◆ AVAILABLE RECORDS:

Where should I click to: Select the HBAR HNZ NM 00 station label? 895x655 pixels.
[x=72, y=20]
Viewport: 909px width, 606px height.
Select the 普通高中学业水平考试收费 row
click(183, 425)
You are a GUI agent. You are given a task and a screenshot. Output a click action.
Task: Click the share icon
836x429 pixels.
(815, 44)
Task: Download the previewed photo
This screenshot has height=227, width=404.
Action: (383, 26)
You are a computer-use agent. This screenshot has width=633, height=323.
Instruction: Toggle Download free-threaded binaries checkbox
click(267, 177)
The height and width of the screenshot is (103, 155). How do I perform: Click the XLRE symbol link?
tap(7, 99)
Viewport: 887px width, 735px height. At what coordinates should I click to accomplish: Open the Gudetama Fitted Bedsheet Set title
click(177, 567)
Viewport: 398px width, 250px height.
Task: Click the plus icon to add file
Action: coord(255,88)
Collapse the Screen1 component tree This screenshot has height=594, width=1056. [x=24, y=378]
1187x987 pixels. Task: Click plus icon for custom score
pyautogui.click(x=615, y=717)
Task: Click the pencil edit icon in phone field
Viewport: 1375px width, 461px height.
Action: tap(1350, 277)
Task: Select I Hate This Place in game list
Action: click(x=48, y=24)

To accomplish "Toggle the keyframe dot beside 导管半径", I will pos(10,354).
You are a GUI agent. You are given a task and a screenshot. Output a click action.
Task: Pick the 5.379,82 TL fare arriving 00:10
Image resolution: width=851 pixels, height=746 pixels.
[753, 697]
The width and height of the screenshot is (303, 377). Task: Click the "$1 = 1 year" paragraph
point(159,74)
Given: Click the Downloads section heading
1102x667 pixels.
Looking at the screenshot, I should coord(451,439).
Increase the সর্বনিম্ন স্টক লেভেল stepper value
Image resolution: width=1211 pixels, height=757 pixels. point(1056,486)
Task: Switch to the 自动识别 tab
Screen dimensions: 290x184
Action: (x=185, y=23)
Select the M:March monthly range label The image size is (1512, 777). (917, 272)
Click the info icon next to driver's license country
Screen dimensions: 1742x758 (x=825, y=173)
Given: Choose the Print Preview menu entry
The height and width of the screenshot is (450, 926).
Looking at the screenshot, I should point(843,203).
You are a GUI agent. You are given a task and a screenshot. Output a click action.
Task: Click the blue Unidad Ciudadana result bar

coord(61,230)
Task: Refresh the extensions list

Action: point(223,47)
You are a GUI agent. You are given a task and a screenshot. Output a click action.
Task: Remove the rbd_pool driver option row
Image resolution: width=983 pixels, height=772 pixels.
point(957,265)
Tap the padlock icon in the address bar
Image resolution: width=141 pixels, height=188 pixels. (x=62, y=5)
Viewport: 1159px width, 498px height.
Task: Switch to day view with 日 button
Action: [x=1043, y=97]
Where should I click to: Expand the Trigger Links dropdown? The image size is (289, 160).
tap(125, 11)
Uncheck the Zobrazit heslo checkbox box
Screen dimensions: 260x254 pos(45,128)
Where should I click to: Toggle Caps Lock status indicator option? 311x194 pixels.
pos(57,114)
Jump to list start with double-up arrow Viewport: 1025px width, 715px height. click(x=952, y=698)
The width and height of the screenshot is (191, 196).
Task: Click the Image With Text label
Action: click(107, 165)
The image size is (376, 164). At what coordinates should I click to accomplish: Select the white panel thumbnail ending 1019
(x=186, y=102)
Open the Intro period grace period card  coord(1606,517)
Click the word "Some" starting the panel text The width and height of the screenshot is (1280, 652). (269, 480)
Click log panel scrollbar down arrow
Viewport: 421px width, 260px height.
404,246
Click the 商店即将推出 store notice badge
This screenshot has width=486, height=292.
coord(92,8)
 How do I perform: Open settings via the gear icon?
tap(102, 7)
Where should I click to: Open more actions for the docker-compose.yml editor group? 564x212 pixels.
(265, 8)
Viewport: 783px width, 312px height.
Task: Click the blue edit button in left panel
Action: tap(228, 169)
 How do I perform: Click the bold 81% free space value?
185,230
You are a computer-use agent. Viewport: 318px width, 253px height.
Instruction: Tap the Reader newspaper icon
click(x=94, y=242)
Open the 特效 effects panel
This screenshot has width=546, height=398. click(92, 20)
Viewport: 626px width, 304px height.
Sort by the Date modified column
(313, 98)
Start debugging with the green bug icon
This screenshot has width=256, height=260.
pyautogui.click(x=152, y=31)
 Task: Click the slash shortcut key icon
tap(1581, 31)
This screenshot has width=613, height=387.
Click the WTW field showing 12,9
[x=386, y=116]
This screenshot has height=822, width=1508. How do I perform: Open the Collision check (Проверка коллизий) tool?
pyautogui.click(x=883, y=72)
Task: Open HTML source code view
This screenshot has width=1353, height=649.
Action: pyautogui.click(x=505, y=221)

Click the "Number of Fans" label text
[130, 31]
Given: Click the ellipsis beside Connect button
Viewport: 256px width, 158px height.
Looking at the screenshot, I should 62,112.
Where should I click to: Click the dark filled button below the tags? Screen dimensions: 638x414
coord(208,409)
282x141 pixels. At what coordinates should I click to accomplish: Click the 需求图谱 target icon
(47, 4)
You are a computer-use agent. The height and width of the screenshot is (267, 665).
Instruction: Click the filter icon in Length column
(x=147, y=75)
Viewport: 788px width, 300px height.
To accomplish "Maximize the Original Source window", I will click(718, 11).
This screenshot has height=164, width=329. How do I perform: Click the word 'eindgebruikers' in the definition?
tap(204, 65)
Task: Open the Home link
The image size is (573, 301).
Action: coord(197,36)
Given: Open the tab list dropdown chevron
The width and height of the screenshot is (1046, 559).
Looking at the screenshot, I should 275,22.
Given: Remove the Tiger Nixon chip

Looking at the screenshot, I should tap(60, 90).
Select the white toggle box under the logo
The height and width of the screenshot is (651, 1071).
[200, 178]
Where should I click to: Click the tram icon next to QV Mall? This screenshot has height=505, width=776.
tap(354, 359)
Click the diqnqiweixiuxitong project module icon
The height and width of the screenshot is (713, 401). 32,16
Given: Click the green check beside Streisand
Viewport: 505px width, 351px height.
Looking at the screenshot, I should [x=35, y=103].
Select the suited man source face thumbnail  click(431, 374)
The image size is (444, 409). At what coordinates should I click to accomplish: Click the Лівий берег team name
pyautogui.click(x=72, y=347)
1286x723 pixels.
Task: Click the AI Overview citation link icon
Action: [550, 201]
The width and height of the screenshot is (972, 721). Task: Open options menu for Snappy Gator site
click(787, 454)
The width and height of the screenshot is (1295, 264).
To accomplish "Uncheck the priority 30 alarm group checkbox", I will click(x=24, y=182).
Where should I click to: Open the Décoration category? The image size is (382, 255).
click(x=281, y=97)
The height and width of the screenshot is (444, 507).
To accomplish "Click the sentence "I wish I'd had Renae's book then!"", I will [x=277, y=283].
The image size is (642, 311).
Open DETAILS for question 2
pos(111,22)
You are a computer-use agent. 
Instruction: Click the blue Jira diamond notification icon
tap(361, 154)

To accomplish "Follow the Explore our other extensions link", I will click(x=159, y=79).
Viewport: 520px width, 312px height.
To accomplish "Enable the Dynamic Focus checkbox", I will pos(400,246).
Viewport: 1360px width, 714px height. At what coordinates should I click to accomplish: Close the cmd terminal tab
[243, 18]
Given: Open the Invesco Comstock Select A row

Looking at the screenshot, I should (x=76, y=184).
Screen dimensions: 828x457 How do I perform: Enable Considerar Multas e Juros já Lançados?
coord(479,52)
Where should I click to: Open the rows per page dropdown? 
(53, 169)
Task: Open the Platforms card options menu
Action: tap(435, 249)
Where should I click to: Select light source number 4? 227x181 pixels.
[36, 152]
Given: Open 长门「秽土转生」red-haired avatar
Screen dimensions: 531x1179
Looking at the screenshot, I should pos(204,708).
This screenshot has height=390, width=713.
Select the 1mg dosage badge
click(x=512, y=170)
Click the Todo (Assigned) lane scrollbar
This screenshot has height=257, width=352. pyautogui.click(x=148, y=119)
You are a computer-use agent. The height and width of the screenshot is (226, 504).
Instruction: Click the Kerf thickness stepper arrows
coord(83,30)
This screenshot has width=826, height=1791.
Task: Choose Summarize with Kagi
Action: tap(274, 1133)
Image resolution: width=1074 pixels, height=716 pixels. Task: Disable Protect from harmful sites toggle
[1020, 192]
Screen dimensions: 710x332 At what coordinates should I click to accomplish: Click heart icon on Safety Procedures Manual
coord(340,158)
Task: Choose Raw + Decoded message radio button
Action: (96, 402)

◆ EXERCISE:
Search the data for "beside" and list every line in which it occurs.

◆ SOLUTION FOR THIS PROBLEM:
To accomplish "Toggle the keyframe dot beside 导管半径", I will pos(10,354).
Given: Click the ellipsis beside Connect button
Given: Click the green check beside Streisand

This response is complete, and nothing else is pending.